I'm trying to create a neural network in C++ with OpenCV. The aim is recognition of road signs. I have created the network in this way, but it predicts badly, because it returns strange results:
Sample images from the training selection look like this:
Can someone help?
trainNN() {
char* templates_directory[] = {
"speed50ver1\\",
"speed60ver1\\",
"speed70ver1\\",
"speed80ver1\\"
};
int const numFilesChars[]={ 213, 100, 385, 163};
char const strCharacters[] = { '5', '6', '7', '8' };
Mat trainingData;
Mat trainingLabels(0, 0, CV_32S);
int const numCharacters = 4;
// load images from directory
for (int i = 0; i != numCharacters; ++i) {
int numFiles = numFilesChars[i];
DIR *dir;
struct dirent *ent;
char* s1 = templates_directory[i];
if ((dir = opendir (s1)) != NULL) {
Size size(80, 80);
while ((ent = readdir (dir)) != NULL) {
string s = s1;
s.append(ent->d_name);
if(s.substr(s.find_last_of(".") + 1) == "jpg") {
Mat img = imread(s,0);
Mat img_mat;
resize(img, img_mat, size);
Mat new_img = img_mat.reshape(1, 1);
trainingData.push_back(new_img);
trainingLabels.push_back(i);
}
}
int b = 0;
closedir (dir);
} else {
/* could not open directory */
perror ("");
}
}
trainingData.convertTo(trainingData, CV_32FC1);
Mat trainClasses(trainingData.rows, numCharacters, CV_32FC1);
for( int i = 0; i != trainClasses.rows; ++i){
int const labels = *trainingLabels.ptr<int>(i);
auto train_ptr = trainClasses.ptr<float>(i);
for(int k = 0; k != trainClasses.cols; ++k){
*train_ptr = k != labels ? 0 : 1;
++train_ptr;
}
}
int layers_d[] = { trainingData.cols, 10, numCharacters};
Mat layers(1, 3, CV_32SC1, layers_d);
ann.create(layers, CvANN_MLP::SIGMOID_SYM, 1, 1);
CvANN_MLP_TrainParams params = CvANN_MLP_TrainParams(
// terminate the training after either 1000
// iterations or a very small change in the
// network wieghts below the specified value
cvTermCriteria(CV_TERMCRIT_ITER+CV_TERMCRIT_EPS, 1000, 0.000001),
// use backpropogation for training
CvANN_MLP_TrainParams::BACKPROP,
// co-efficents for backpropogation training
// (refer to manual)
0.1,
0.1);
int iterations = ann.train(trainingData, trainClasses, cv::Mat(), cv::Mat(), params);
CvFileStorage* storage = cvOpenFileStorage( "neural_network_2.xml", 0, CV_STORAGE_WRITE );
ann.write(storage,"digit_recognition");
cvReleaseFileStorage(&storage);
}
void analysis(char* file, bool a) {
//trainNN(a);
read_nn();
// load image
Mat img = imread(file, 0);
Size my_size(80,80);
resize(img, img, my_size);
Mat r_img = img.reshape(1,1);
r_img.convertTo(r_img, CV_32FC1);
Mat classOut(1,4,CV_32FC1);
ann.predict(r_img, classOut);
double min1, max1;
cv::Point min_loc, max_loc;
minMaxLoc(classOut, &min1, &max1, &min_loc, &max_loc);
int x = max_loc.x;
//create windows
namedWindow("Original Image", CV_WINDOW_AUTOSIZE);
imshow("Original Image", img);
waitKey(0); //wait for key press
img.release();
rr.release();
destroyAllWindows(); //destroy all open windows
}
strange results: for this input answer is 3 (because i have only 4 classes - speed limit 50, 60, 70, 80). It's correct for speed limit 80 sign.

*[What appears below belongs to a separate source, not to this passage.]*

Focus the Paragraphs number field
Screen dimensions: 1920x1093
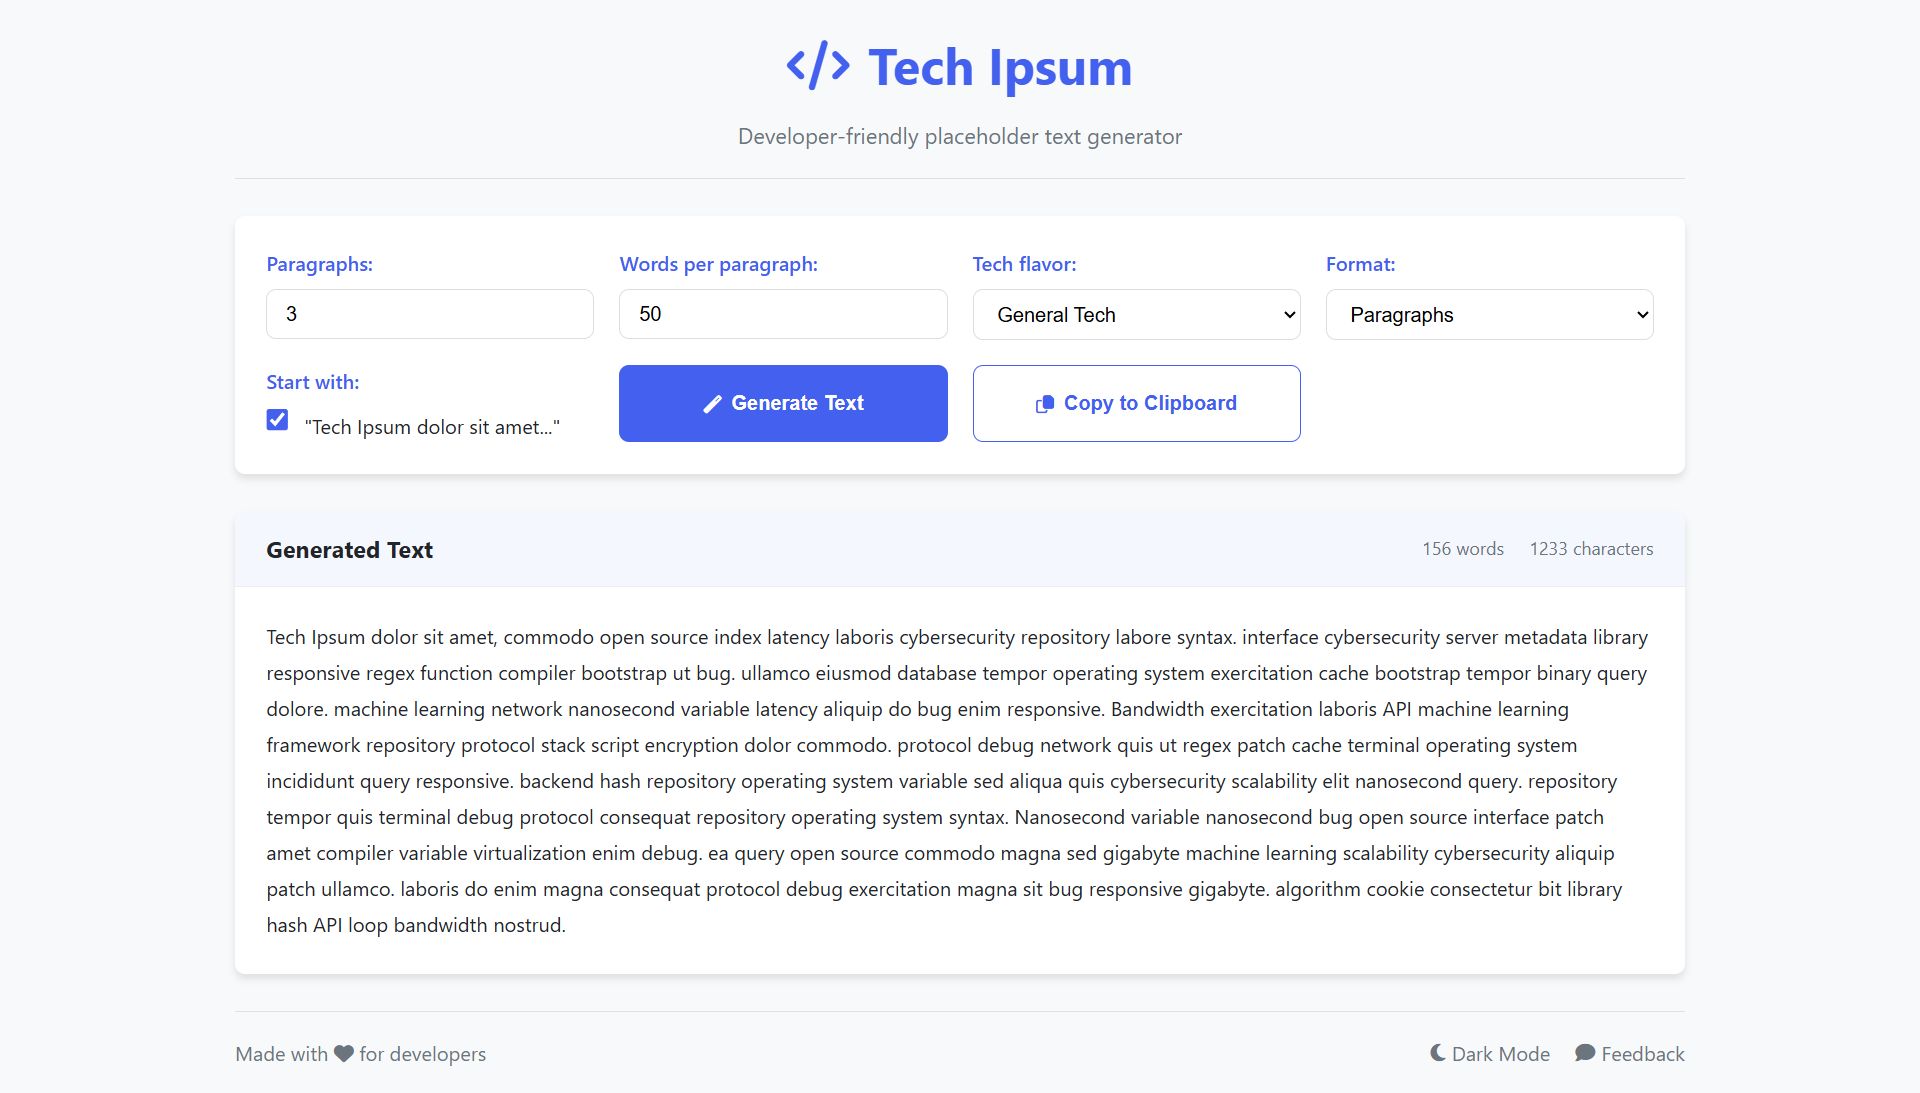pos(430,314)

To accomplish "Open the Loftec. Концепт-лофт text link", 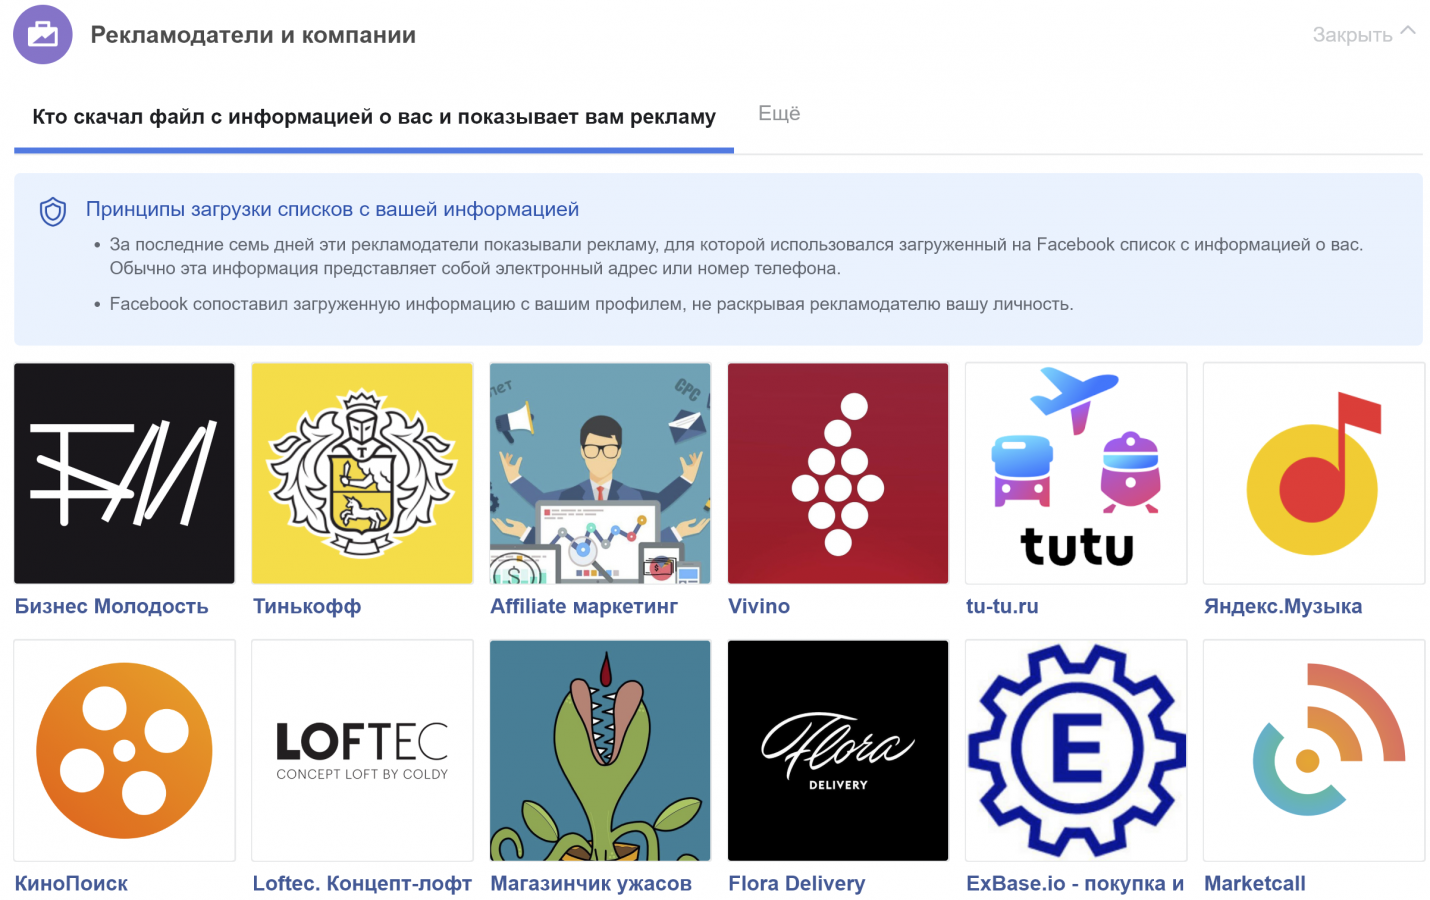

But for the rest inputs results are incorrect. They are same for signs 50, 60, 70. max1 = min1 = 1.02631...(as on the first picture) It's strange.
I have adapted your code to train a classifier on 4 hand positions (since that's the image data I have). I kept your logic as similar as possible, only changing what was absolutely necessary to make it run on my Windows machine on my images. Long story short, there is nothing fundamentally wrong with your code - I don't see the failure mode you described.
One thing you left out was the code for read_nn(). I assume that just does something like the following:
ann.load("neural_network_2.xml");
Anyway, my suspicion is that either your neural network is not converging at all or it's badly overfitting. Perhaps there's not enough variation in the training data. Are you running analysis() on separate test data that the ANN wasn't trained on? If so, is the ANN able to predict training data properly at least?
EDIT: OK, I just downloaded your image data and tried it out and saw the same behavior. After some analysis, it looks like your ANN is not converging. The training operation exits after only about 250 iterations, even if you specify only CV_TERMCRIT_ITER for the cvTermCriteria. After increasing your hidden layer size from 10 to 20, I saw a marked improvement, with successful classification on the training data for 212, 72, 94, and 143 of the images respectively to the classes (50, 60, 70, and 80). That's not very good, but it demonstrates that you're on the right track.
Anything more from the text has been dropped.